First of all, it is obvious that the security industry is undergoing a boom time. It seems to be awash in cash. From the size of and number of exhibitors on the show floor, the sold out and over crowded meeting rooms and the amount of people who have flown in here from all over the world, it is hard to believe the economy is a factor in the security space.  Almost every company I speak to is having a hard time filling open slots for jobs. Perhaps most of all the number and extravagance of the parties being thrown this year is like no other I can remember.  Could it be that infosec has finally arrived? Have hacktavism, cyberwar, cyber espionage and high profile breaches finally put information security in the forefront of peoples wallets, if not their minds? I don’t know if I am ready to buy that yet, but something certainly seems to have changed.

At the AGC Conference on Monday it was reported that both investment and acquisition numbers are up, IPOs are once again a viable liquidity event.

More than a money trail though, speaking with security vendors it seems that they see real opportunity in the market. As Simon Crosby said on my panel Monday at the AGC conference, the old security vendors are history. There is a greenfield for new ideas, new companies and new security to fill in the niches created and vacated.

Like mammals crawling out and taking over after the death of the dinosaurs, there are new security companies that are emerging that tackle new problems and better deal with old ones.

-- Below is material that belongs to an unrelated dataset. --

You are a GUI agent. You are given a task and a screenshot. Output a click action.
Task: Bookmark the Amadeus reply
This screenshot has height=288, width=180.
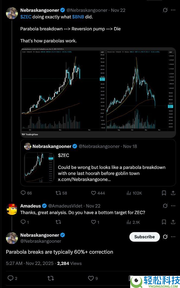(x=164, y=222)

Of course it could happen that as in the past the big, old companies will buy the new small ones, but either way the optimism in the security space is refreshing.

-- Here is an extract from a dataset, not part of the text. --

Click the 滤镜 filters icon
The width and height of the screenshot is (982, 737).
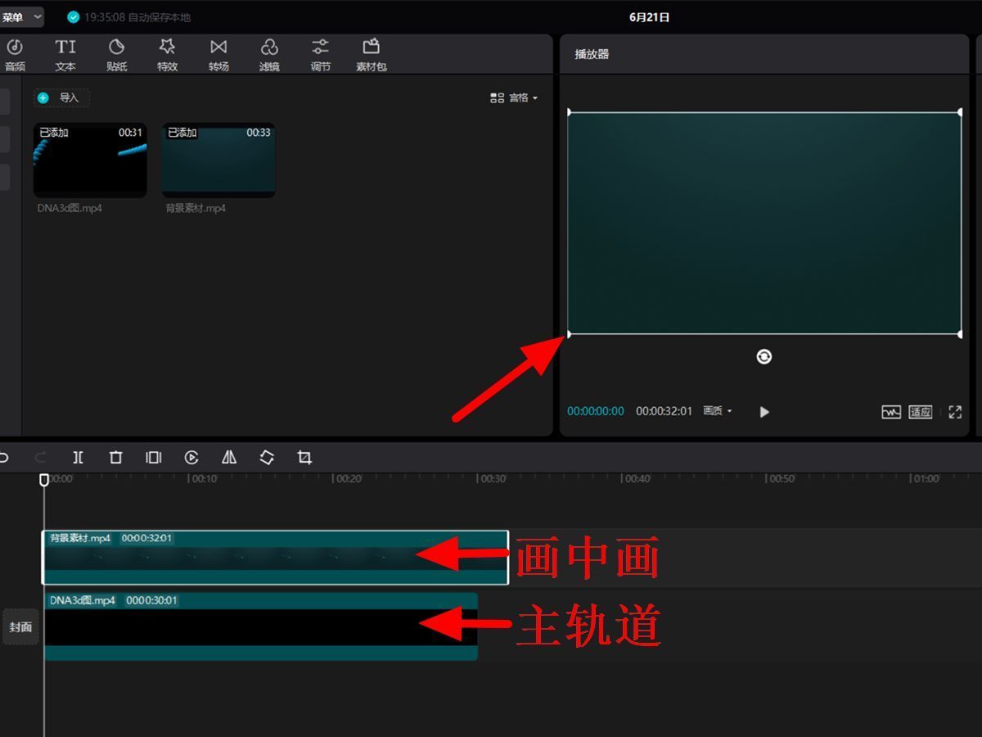[269, 54]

A big factor driving this is that IT is changing the way they do business too.  Moving away from servers on the LAN. Desktops and even laptops is creating a brave new world. Mobile devices that access apps stored on virtual servers in the cloud present an entirely different set of security issues. This model needs new solutions, delivered in new form factors.

Virtual appliances have been around a while, but they are a way point and I think everyone knows it now.  Agents talking to multi-tenant back ends are being deployed all over the place in a SaaS model. But even the agent may give way to an API  that allows the security infrastructure to interface directly into the infrastructure or platform. We are seeing a change in the IT industry akin to the rise of PC. The twin titans of mobile and cloud are disrupting IT and security will be disrupted as part of it. But out of this disruption a new type of security will emerge. Like the small mammals that came out after the dinosaurs and took over the world, these new security companies will inherit the security landscape.